Start of DATA EXCERPTS

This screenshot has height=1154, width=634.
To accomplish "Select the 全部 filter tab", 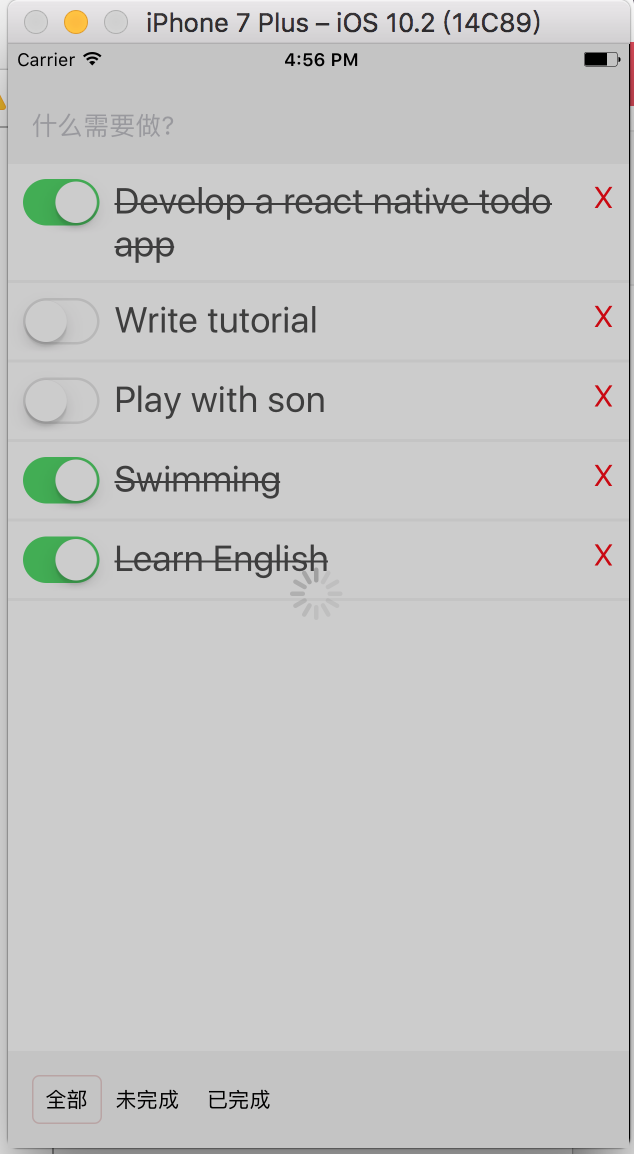I will tap(66, 1099).
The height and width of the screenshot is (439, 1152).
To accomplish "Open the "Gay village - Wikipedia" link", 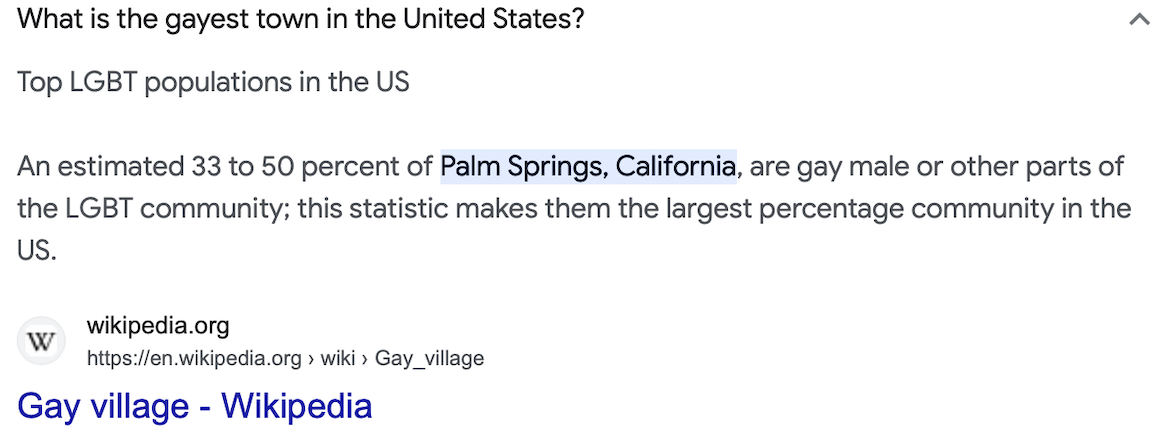I will tap(195, 406).
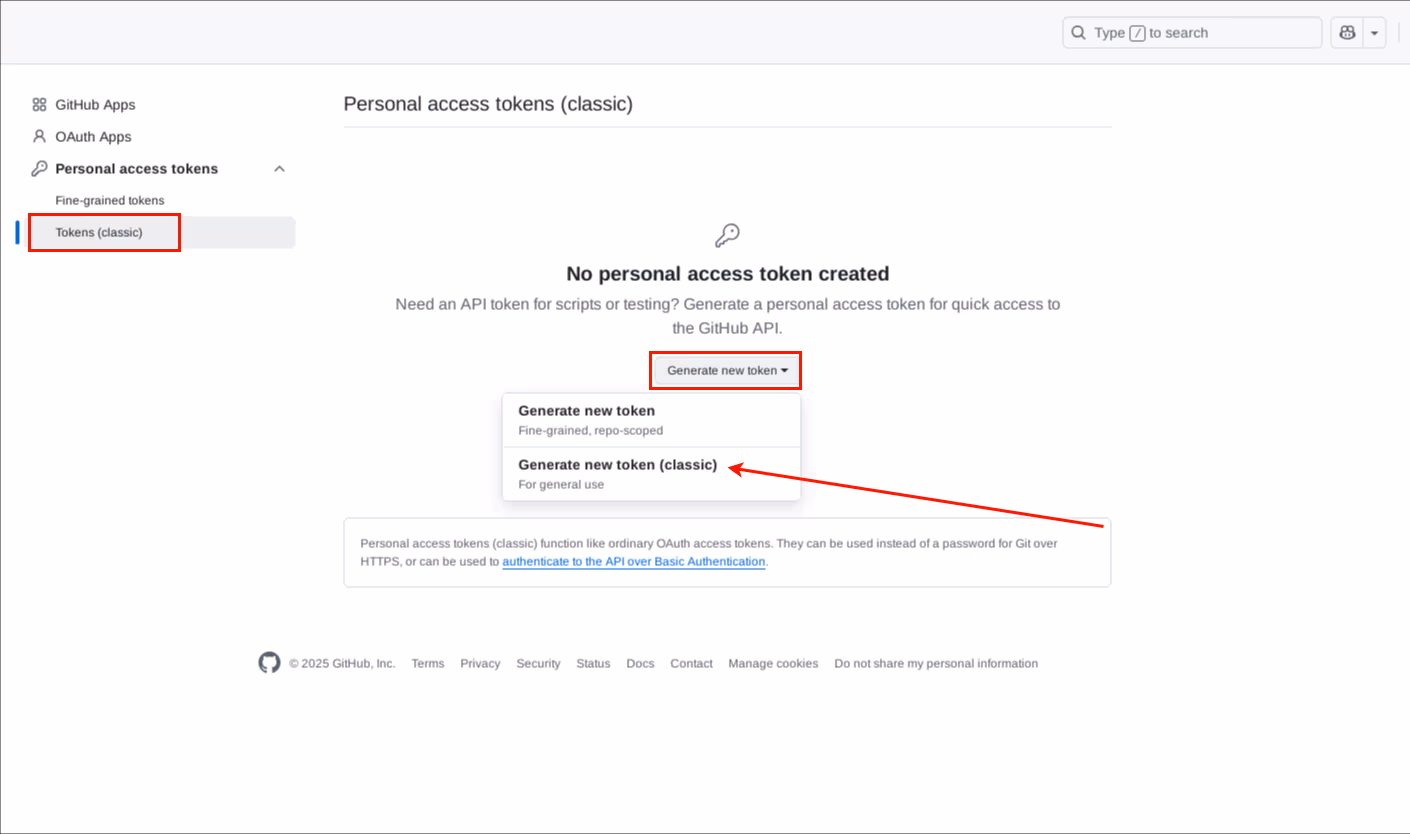This screenshot has width=1410, height=834.
Task: Go to the Status footer link
Action: coord(593,664)
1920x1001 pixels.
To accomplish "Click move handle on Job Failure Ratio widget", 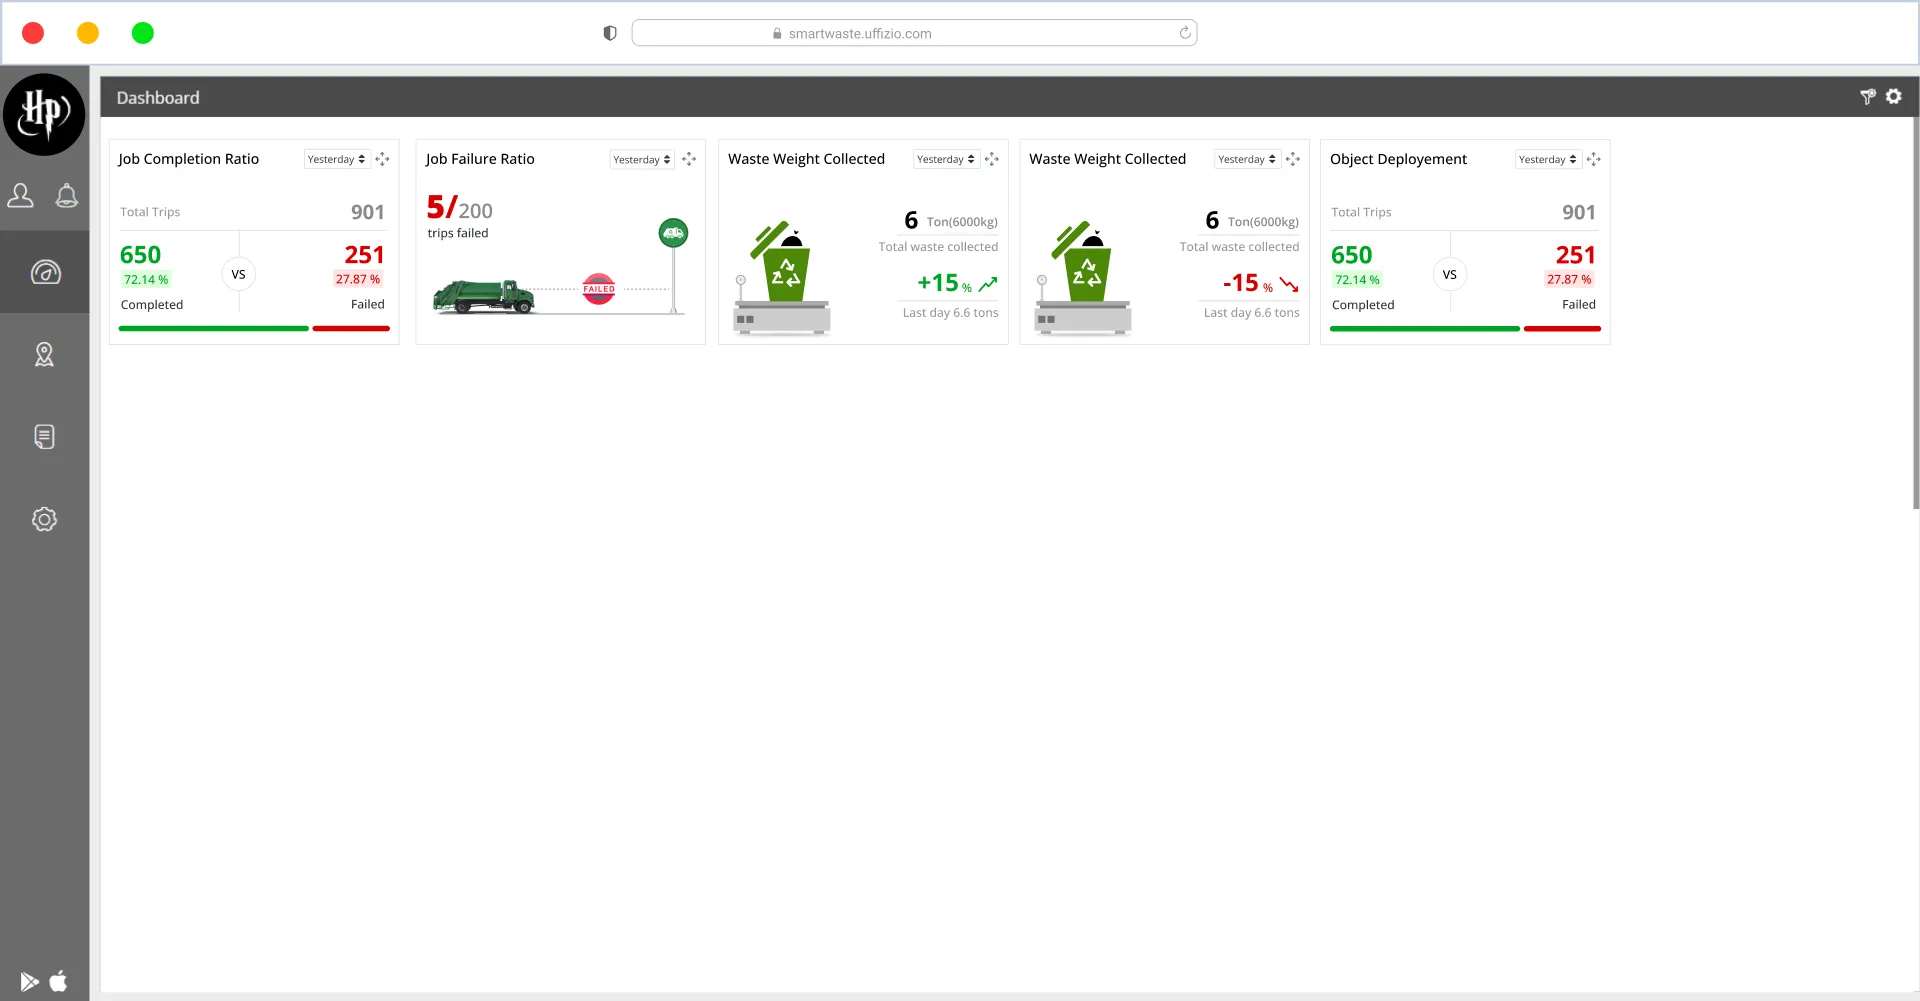I will point(689,160).
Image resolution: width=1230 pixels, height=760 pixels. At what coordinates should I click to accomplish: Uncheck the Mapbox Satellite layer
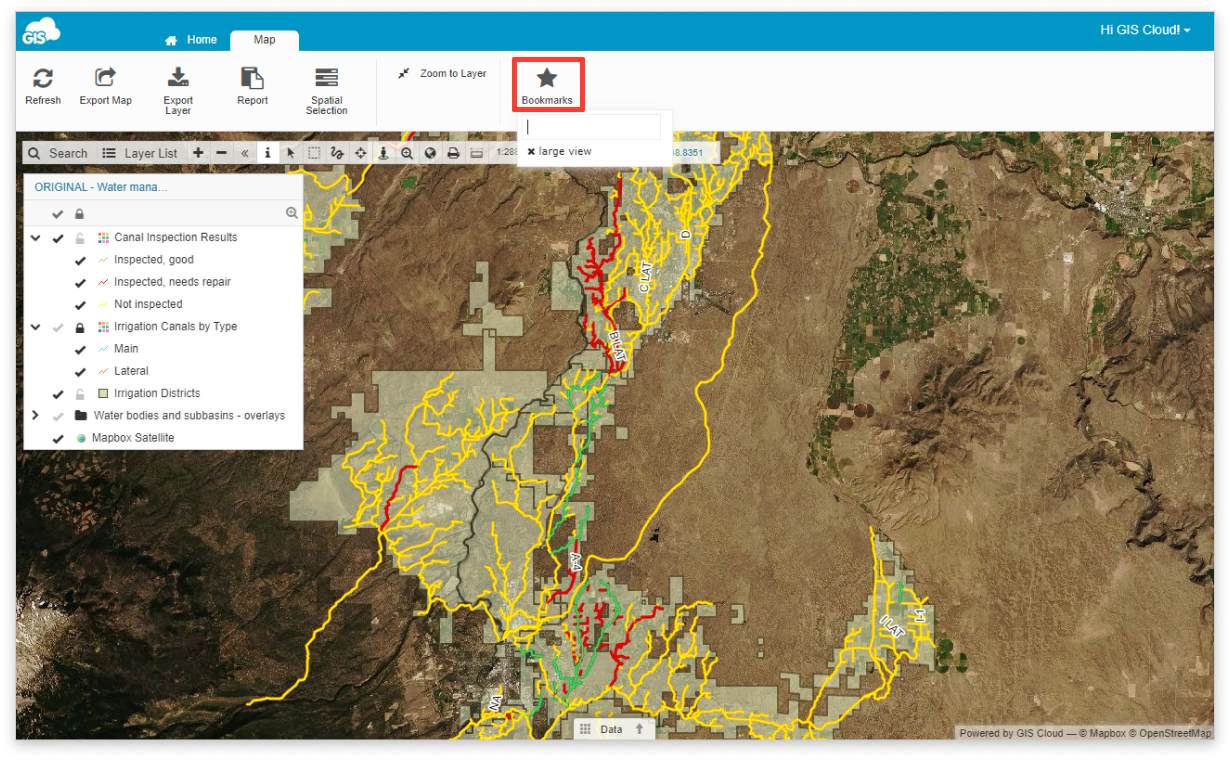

End of DATA EXCERPTS

* [PROBLEM STATEMENT]
Go through the entries above and count the lines with the word "pixels", then give only that number.

* [RESULT]
2